| About this exercise |
Every entry needs to be given again exactly as it reads.
-- Exercise inputs follows --
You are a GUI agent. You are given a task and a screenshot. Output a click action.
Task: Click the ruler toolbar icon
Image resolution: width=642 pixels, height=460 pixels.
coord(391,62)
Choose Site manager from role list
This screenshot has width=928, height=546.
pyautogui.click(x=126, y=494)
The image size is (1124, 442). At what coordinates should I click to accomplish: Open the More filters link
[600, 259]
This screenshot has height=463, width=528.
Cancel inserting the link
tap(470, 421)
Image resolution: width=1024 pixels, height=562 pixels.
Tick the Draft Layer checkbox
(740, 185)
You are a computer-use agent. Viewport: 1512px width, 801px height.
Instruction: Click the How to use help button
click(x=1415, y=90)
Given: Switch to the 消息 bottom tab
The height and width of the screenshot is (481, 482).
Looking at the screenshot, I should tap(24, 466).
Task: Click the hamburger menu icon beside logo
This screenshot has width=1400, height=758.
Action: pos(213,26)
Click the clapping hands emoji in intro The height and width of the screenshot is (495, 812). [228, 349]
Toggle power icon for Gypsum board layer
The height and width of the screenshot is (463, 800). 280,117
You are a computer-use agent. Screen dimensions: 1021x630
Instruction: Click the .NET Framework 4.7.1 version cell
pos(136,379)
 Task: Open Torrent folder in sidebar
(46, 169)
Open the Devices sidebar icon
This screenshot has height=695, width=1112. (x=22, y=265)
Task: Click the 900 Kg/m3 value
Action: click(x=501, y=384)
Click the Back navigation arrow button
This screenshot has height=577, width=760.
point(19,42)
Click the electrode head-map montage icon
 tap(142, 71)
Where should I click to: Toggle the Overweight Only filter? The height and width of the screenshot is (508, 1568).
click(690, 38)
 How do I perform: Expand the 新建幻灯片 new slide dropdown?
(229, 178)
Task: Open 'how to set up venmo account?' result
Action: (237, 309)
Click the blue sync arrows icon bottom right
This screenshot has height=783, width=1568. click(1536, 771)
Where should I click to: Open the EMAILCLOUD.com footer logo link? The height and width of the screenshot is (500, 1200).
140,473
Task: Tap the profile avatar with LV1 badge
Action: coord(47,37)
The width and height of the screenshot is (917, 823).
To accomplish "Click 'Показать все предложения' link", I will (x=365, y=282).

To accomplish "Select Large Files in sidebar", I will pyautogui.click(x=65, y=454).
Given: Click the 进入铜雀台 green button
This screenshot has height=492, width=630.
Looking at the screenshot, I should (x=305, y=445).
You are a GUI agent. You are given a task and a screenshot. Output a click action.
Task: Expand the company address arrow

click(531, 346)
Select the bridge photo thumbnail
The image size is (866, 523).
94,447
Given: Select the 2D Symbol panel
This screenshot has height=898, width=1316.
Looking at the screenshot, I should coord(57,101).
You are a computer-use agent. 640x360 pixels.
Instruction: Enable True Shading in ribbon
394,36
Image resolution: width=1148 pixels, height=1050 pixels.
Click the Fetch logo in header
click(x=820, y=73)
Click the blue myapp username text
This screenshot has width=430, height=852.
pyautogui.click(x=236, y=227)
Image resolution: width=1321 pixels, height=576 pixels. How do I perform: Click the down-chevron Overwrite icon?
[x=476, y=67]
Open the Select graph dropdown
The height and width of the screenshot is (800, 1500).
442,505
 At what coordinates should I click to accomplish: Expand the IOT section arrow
-- Exercise inputs concluded --
| Output for this exercise |
You are a GUI agent. You are given a task and a screenshot. Output a click action.
Task: Click the ruler toolbar icon
Image resolution: width=642 pixels, height=460 pixels.
coord(391,62)
Choose Site manager from role list
This screenshot has width=928, height=546.
pyautogui.click(x=126, y=494)
The image size is (1124, 442). At what coordinates should I click to accomplish: Open the More filters link
[600, 259]
This screenshot has height=463, width=528.
Cancel inserting the link
tap(470, 421)
Image resolution: width=1024 pixels, height=562 pixels.
Tick the Draft Layer checkbox
(740, 185)
You are a computer-use agent. Viewport: 1512px width, 801px height.
Instruction: Click the How to use help button
click(x=1415, y=90)
Given: Switch to the 消息 bottom tab
The height and width of the screenshot is (481, 482).
Looking at the screenshot, I should tap(24, 466).
Task: Click the hamburger menu icon beside logo
This screenshot has width=1400, height=758.
Action: pos(213,26)
Click the clapping hands emoji in intro The height and width of the screenshot is (495, 812). [228, 349]
Toggle power icon for Gypsum board layer
The height and width of the screenshot is (463, 800). 280,117
You are a computer-use agent. Screen dimensions: 1021x630
Instruction: Click the .NET Framework 4.7.1 version cell
pos(136,379)
 Task: Open Torrent folder in sidebar
(46, 169)
Open the Devices sidebar icon
This screenshot has height=695, width=1112. (x=22, y=265)
Task: Click the 900 Kg/m3 value
Action: click(x=501, y=384)
Click the Back navigation arrow button
This screenshot has height=577, width=760.
point(19,42)
Click the electrode head-map montage icon
 tap(142, 71)
Where should I click to: Toggle the Overweight Only filter? The height and width of the screenshot is (508, 1568).
click(690, 38)
 How do I perform: Expand the 新建幻灯片 new slide dropdown?
(229, 178)
Task: Open 'how to set up venmo account?' result
Action: (237, 309)
Click the blue sync arrows icon bottom right
This screenshot has height=783, width=1568. click(1536, 771)
Where should I click to: Open the EMAILCLOUD.com footer logo link? The height and width of the screenshot is (500, 1200).
140,473
Task: Tap the profile avatar with LV1 badge
Action: coord(47,37)
The width and height of the screenshot is (917, 823).
To accomplish "Click 'Показать все предложения' link", I will (x=365, y=282).

To accomplish "Select Large Files in sidebar", I will pyautogui.click(x=65, y=454).
Given: Click the 进入铜雀台 green button
This screenshot has height=492, width=630.
Looking at the screenshot, I should (x=305, y=445).
You are a GUI agent. You are given a task and a screenshot. Output a click action.
Task: Expand the company address arrow

click(531, 346)
Select the bridge photo thumbnail
The image size is (866, 523).
94,447
Given: Select the 2D Symbol panel
This screenshot has height=898, width=1316.
Looking at the screenshot, I should coord(57,101).
You are a computer-use agent. 640x360 pixels.
Instruction: Enable True Shading in ribbon
394,36
Image resolution: width=1148 pixels, height=1050 pixels.
Click the Fetch logo in header
click(x=820, y=73)
Click the blue myapp username text
This screenshot has width=430, height=852.
pyautogui.click(x=236, y=227)
Image resolution: width=1321 pixels, height=576 pixels. How do I perform: Click the down-chevron Overwrite icon?
[x=476, y=67]
Open the Select graph dropdown
The height and width of the screenshot is (800, 1500).
442,505
 At what coordinates should I click to accomplish: Expand the IOT section arrow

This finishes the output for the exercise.